Storage manufacturers have been using decimal prefixes for decades, you should probably get over it at this point.
Or are they not quite half as wide?
- ISPs advertising network speeds in megabits per second instead of megabytes (who ever uses megabits otherwise???)
- Banks advertising interest-bearing accounts with APY and advertising loans with APR.
Do folks have other good examples? I’m sure there are lots.
EDIT: baud is not exactly the same as bits/second. But in those times, it was pretty much the same. https://stackoverflow.com/questions/20534417/what-is-the-dif...
Media encoding also commonly uses bit rates, e.g. 320kbps MP3.
Regarding media encoding, there I’m less sure. I guess those values were originally in small enough absolute values, and have not continued to climb exponentially, such that measuring in bits maybe continues to make sense.

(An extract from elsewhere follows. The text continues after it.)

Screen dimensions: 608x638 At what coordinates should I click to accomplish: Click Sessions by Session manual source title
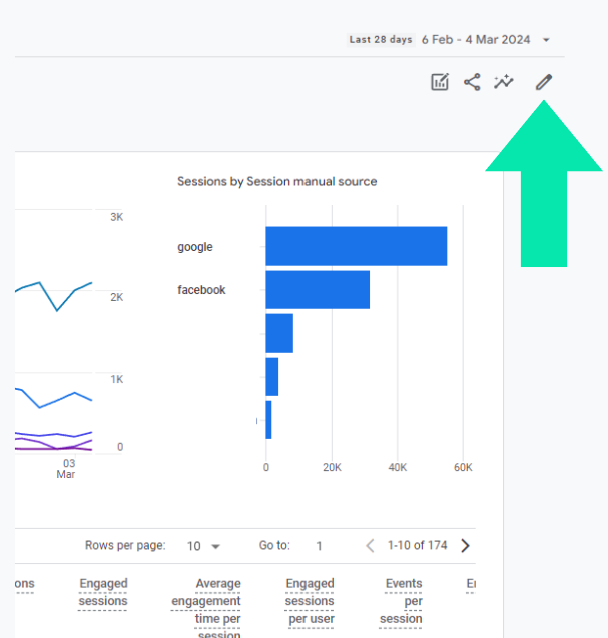click(276, 181)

Anyway, thanks for sharing those examples.
* ISPs selling “up to” speeds.
* Screen sizes measured in inches-diagonal, without reference to aspect ratio.
* Cost of US products advertised without sales tax.
* Lots of things that “only cost X per day” to make the amount look small compared to the consumer’s monthly income.
* Supermarkets purposefully showing you price-per-unit for one product and price-per-weight for another allegedly comparable product.
* “Miles per gallon” still being used in countries where fuel is sold by the litre.
* Purposefully hard to multiply numbers used in monthly instalments. “Only 27 payments of $79!”
* Use of 9’s. “Only $999.99!”
* Food and drink manufacturers which are legally allowed to describe the quantity of an ingredient as zero if it is below a certain very small amount.
* CPUs sold as “up to X GHz” where that speed can only be sustained in specific and unmentioned thermal scenarios.
* Any product where the price is kept the same over time by decreasing the size over time, without mentioning it.
* Misdirection away from an important metric, like how AWS shouts about the great per-GB storage cost of S3 but doesn’t shout so loudly about the egress data transfer rate.
* Getting really basic now: simply putting a number in the product name to imply superiority. This is why Microsoft had to call the second Xbox the 360: because “Xbox 2” would sound less than its main competitor, the PlayStation 3.
Some of these probably go beyond the theme of misleading measurements and into the realm of my general hatred for the marketing profession.
Similarly, Samsung jumped from S10 to S20 for the 2020 model year, which makes great sense to consumers despite being nonsequential.